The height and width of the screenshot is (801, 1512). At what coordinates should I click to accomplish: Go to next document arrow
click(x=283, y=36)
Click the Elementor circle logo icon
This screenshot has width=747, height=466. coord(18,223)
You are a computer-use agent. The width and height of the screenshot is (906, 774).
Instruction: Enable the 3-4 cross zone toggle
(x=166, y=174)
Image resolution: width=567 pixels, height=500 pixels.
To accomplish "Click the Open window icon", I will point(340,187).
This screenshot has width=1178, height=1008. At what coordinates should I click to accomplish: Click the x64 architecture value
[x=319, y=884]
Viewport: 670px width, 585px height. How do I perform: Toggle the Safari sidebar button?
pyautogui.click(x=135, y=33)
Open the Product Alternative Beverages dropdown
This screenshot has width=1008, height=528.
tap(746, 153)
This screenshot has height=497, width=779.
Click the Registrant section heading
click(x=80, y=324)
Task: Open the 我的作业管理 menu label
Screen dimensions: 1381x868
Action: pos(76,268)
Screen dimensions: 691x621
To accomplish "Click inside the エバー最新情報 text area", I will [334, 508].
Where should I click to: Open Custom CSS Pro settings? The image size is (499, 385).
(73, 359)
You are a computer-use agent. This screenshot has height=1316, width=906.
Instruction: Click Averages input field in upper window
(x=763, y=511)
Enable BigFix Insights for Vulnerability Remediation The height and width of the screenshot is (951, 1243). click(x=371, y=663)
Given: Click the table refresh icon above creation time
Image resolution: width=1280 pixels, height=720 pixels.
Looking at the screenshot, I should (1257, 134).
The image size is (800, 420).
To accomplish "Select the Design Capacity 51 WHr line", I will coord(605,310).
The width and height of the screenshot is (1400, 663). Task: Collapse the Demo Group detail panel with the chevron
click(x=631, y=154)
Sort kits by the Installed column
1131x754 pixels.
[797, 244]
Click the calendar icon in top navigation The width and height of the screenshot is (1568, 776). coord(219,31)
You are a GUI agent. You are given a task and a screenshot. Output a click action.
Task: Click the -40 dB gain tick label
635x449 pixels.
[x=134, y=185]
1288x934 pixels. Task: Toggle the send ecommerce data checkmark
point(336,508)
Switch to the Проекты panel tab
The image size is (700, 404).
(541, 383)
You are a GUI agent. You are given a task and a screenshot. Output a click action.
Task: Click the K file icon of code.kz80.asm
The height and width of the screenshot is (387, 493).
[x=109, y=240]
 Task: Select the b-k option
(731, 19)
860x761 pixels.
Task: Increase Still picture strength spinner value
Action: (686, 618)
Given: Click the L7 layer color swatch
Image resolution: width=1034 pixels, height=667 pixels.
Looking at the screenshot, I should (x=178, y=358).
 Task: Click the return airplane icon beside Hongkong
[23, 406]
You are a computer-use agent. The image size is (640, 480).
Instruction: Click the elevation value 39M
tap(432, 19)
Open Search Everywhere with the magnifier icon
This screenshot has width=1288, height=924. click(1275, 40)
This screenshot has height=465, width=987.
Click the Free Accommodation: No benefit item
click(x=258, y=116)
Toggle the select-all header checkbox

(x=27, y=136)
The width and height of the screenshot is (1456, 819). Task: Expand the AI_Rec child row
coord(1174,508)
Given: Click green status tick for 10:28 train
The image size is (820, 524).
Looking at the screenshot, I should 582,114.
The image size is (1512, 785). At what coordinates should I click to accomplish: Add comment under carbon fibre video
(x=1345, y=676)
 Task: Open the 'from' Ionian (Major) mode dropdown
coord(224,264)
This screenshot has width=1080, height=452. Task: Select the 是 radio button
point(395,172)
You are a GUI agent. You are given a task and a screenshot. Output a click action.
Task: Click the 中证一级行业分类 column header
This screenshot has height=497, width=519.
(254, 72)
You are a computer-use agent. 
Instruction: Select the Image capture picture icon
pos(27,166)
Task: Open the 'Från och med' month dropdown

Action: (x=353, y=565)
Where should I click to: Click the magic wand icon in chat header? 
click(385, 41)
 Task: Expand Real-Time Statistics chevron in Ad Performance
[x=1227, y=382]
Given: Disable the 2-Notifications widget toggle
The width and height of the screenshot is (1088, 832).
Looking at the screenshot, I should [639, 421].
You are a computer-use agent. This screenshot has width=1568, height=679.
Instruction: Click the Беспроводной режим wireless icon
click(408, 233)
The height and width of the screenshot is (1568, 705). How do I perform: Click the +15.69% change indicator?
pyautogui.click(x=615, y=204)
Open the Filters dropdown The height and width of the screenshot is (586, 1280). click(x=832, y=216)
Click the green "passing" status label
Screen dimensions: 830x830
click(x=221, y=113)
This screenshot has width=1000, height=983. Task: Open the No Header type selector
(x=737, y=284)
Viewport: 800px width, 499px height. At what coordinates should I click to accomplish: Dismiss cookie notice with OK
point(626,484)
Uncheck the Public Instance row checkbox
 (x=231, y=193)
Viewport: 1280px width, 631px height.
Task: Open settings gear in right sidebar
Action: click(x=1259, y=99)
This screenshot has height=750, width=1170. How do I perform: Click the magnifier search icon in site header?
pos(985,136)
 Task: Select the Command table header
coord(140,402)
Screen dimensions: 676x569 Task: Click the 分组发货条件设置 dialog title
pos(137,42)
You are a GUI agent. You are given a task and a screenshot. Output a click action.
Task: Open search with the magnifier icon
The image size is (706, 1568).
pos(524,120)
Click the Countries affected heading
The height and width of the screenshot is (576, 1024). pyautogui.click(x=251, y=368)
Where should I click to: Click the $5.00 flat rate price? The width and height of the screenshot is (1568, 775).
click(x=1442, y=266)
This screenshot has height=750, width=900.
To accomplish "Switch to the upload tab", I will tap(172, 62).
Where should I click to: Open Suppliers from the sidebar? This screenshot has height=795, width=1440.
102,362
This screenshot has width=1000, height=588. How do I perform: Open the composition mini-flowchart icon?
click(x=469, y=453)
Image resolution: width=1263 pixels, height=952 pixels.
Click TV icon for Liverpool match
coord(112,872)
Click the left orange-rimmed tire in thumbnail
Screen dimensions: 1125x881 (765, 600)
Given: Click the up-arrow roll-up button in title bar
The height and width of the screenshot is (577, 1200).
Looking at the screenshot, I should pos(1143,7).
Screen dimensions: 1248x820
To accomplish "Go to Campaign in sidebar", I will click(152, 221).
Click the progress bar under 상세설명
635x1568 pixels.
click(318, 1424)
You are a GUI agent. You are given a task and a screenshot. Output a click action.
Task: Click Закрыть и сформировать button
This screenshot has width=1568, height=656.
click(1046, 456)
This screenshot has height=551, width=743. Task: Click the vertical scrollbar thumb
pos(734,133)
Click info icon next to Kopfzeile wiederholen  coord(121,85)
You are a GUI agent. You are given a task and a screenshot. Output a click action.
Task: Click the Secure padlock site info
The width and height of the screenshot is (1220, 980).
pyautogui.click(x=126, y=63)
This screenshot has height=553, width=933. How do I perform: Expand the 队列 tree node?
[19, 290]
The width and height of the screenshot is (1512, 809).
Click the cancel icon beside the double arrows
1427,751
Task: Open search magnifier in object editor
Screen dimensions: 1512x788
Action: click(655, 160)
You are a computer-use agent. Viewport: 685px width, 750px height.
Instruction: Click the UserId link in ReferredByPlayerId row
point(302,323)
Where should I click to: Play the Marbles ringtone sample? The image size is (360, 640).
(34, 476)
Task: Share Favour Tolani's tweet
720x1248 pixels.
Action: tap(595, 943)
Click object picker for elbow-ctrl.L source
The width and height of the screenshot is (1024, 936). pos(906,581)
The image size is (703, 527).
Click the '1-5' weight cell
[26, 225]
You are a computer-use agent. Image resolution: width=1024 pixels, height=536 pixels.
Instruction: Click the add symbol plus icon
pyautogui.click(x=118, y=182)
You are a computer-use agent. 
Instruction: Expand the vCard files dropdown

Task to complete:
Reproduce each record exactly as written above.

Answer to this task:
The height and width of the screenshot is (801, 1512). At what coordinates should I click to accomplish: Go to next document arrow
click(x=283, y=36)
Click the Elementor circle logo icon
This screenshot has width=747, height=466. coord(18,223)
You are a computer-use agent. The width and height of the screenshot is (906, 774).
Instruction: Enable the 3-4 cross zone toggle
(x=166, y=174)
Image resolution: width=567 pixels, height=500 pixels.
To accomplish "Click the Open window icon", I will point(340,187).
This screenshot has width=1178, height=1008. At what coordinates should I click to accomplish: Click the x64 architecture value
[x=319, y=884]
Viewport: 670px width, 585px height. How do I perform: Toggle the Safari sidebar button?
pyautogui.click(x=135, y=33)
Open the Product Alternative Beverages dropdown
This screenshot has width=1008, height=528.
tap(746, 153)
This screenshot has height=497, width=779.
Click the Registrant section heading
click(x=80, y=324)
Task: Open the 我的作业管理 menu label
Screen dimensions: 1381x868
Action: pos(76,268)
Screen dimensions: 691x621
To accomplish "Click inside the エバー最新情報 text area", I will [334, 508].
Where should I click to: Open Custom CSS Pro settings? The image size is (499, 385).
(73, 359)
You are a computer-use agent. This screenshot has height=1316, width=906.
Instruction: Click Averages input field in upper window
(x=763, y=511)
Enable BigFix Insights for Vulnerability Remediation The height and width of the screenshot is (951, 1243). click(x=371, y=663)
Given: Click the table refresh icon above creation time
Image resolution: width=1280 pixels, height=720 pixels.
Looking at the screenshot, I should (1257, 134).
The image size is (800, 420).
To accomplish "Select the Design Capacity 51 WHr line", I will coord(605,310).
The width and height of the screenshot is (1400, 663). Task: Collapse the Demo Group detail panel with the chevron
click(x=631, y=154)
Sort kits by the Installed column
1131x754 pixels.
[797, 244]
Click the calendar icon in top navigation The width and height of the screenshot is (1568, 776). coord(219,31)
You are a GUI agent. You are given a task and a screenshot. Output a click action.
Task: Click the -40 dB gain tick label
635x449 pixels.
[x=134, y=185]
1288x934 pixels. Task: Toggle the send ecommerce data checkmark
point(336,508)
Switch to the Проекты panel tab
The image size is (700, 404).
(541, 383)
You are a GUI agent. You are given a task and a screenshot. Output a click action.
Task: Click the K file icon of code.kz80.asm
The height and width of the screenshot is (387, 493).
[x=109, y=240]
 Task: Select the b-k option
(731, 19)
860x761 pixels.
Task: Increase Still picture strength spinner value
Action: (686, 618)
Given: Click the L7 layer color swatch
Image resolution: width=1034 pixels, height=667 pixels.
Looking at the screenshot, I should (x=178, y=358).
 Task: Click the return airplane icon beside Hongkong
[23, 406]
You are a computer-use agent. The image size is (640, 480).
Instruction: Click the elevation value 39M
tap(432, 19)
Open Search Everywhere with the magnifier icon
This screenshot has width=1288, height=924. click(1275, 40)
This screenshot has height=465, width=987.
Click the Free Accommodation: No benefit item
click(x=258, y=116)
Toggle the select-all header checkbox

(x=27, y=136)
The width and height of the screenshot is (1456, 819). Task: Expand the AI_Rec child row
coord(1174,508)
Given: Click green status tick for 10:28 train
The image size is (820, 524).
Looking at the screenshot, I should 582,114.
The image size is (1512, 785). At what coordinates should I click to accomplish: Add comment under carbon fibre video
(x=1345, y=676)
 Task: Open the 'from' Ionian (Major) mode dropdown
coord(224,264)
This screenshot has width=1080, height=452. Task: Select the 是 radio button
point(395,172)
You are a GUI agent. You are given a task and a screenshot. Output a click action.
Task: Click the 中证一级行业分类 column header
This screenshot has height=497, width=519.
(254, 72)
You are a computer-use agent. 
Instruction: Select the Image capture picture icon
pos(27,166)
Task: Open the 'Från och med' month dropdown

Action: (x=353, y=565)
Where should I click to: Click the magic wand icon in chat header? 
click(385, 41)
 Task: Expand Real-Time Statistics chevron in Ad Performance
[x=1227, y=382]
Given: Disable the 2-Notifications widget toggle
The width and height of the screenshot is (1088, 832).
Looking at the screenshot, I should [639, 421].
You are a computer-use agent. This screenshot has width=1568, height=679.
Instruction: Click the Беспроводной режим wireless icon
click(408, 233)
The height and width of the screenshot is (1568, 705). How do I perform: Click the +15.69% change indicator?
pyautogui.click(x=615, y=204)
Open the Filters dropdown The height and width of the screenshot is (586, 1280). click(x=832, y=216)
Click the green "passing" status label
Screen dimensions: 830x830
click(x=221, y=113)
This screenshot has width=1000, height=983. Task: Open the No Header type selector
(x=737, y=284)
Viewport: 800px width, 499px height. At what coordinates should I click to accomplish: Dismiss cookie notice with OK
point(626,484)
Uncheck the Public Instance row checkbox
 (x=231, y=193)
Viewport: 1280px width, 631px height.
Task: Open settings gear in right sidebar
Action: click(x=1259, y=99)
This screenshot has height=750, width=1170. How do I perform: Click the magnifier search icon in site header?
pos(985,136)
 Task: Select the Command table header
coord(140,402)
Screen dimensions: 676x569 Task: Click the 分组发货条件设置 dialog title
pos(137,42)
You are a GUI agent. You are given a task and a screenshot. Output a click action.
Task: Open search with the magnifier icon
The image size is (706, 1568).
pos(524,120)
Click the Countries affected heading
The height and width of the screenshot is (576, 1024). pyautogui.click(x=251, y=368)
Where should I click to: Click the $5.00 flat rate price? The width and height of the screenshot is (1568, 775).
click(x=1442, y=266)
This screenshot has height=750, width=900.
To accomplish "Switch to the upload tab", I will tap(172, 62).
Where should I click to: Open Suppliers from the sidebar? This screenshot has height=795, width=1440.
102,362
This screenshot has width=1000, height=588. How do I perform: Open the composition mini-flowchart icon?
click(x=469, y=453)
Image resolution: width=1263 pixels, height=952 pixels.
Click TV icon for Liverpool match
coord(112,872)
Click the left orange-rimmed tire in thumbnail
Screen dimensions: 1125x881 (765, 600)
Given: Click the up-arrow roll-up button in title bar
The height and width of the screenshot is (577, 1200).
Looking at the screenshot, I should pos(1143,7).
Screen dimensions: 1248x820
To accomplish "Go to Campaign in sidebar", I will click(152, 221).
Click the progress bar under 상세설명
635x1568 pixels.
click(318, 1424)
You are a GUI agent. You are given a task and a screenshot. Output a click action.
Task: Click Закрыть и сформировать button
This screenshot has width=1568, height=656.
click(1046, 456)
This screenshot has height=551, width=743. Task: Click the vertical scrollbar thumb
pos(734,133)
Click info icon next to Kopfzeile wiederholen  coord(121,85)
You are a GUI agent. You are given a task and a screenshot. Output a click action.
Task: Click the Secure padlock site info
The width and height of the screenshot is (1220, 980).
pyautogui.click(x=126, y=63)
This screenshot has height=553, width=933. How do I perform: Expand the 队列 tree node?
[19, 290]
The width and height of the screenshot is (1512, 809).
Click the cancel icon beside the double arrows
1427,751
Task: Open search magnifier in object editor
Screen dimensions: 1512x788
Action: click(655, 160)
You are a computer-use agent. Viewport: 685px width, 750px height.
Instruction: Click the UserId link in ReferredByPlayerId row
point(302,323)
Where should I click to: Play the Marbles ringtone sample? The image size is (360, 640).
(34, 476)
Task: Share Favour Tolani's tweet
720x1248 pixels.
Action: tap(595, 943)
Click object picker for elbow-ctrl.L source
The width and height of the screenshot is (1024, 936). pos(906,581)
The image size is (703, 527).
Click the '1-5' weight cell
[26, 225]
You are a computer-use agent. Image resolution: width=1024 pixels, height=536 pixels.
Instruction: Click the add symbol plus icon
pyautogui.click(x=118, y=182)
You are a computer-use agent. 
Instruction: Expand the vCard files dropdown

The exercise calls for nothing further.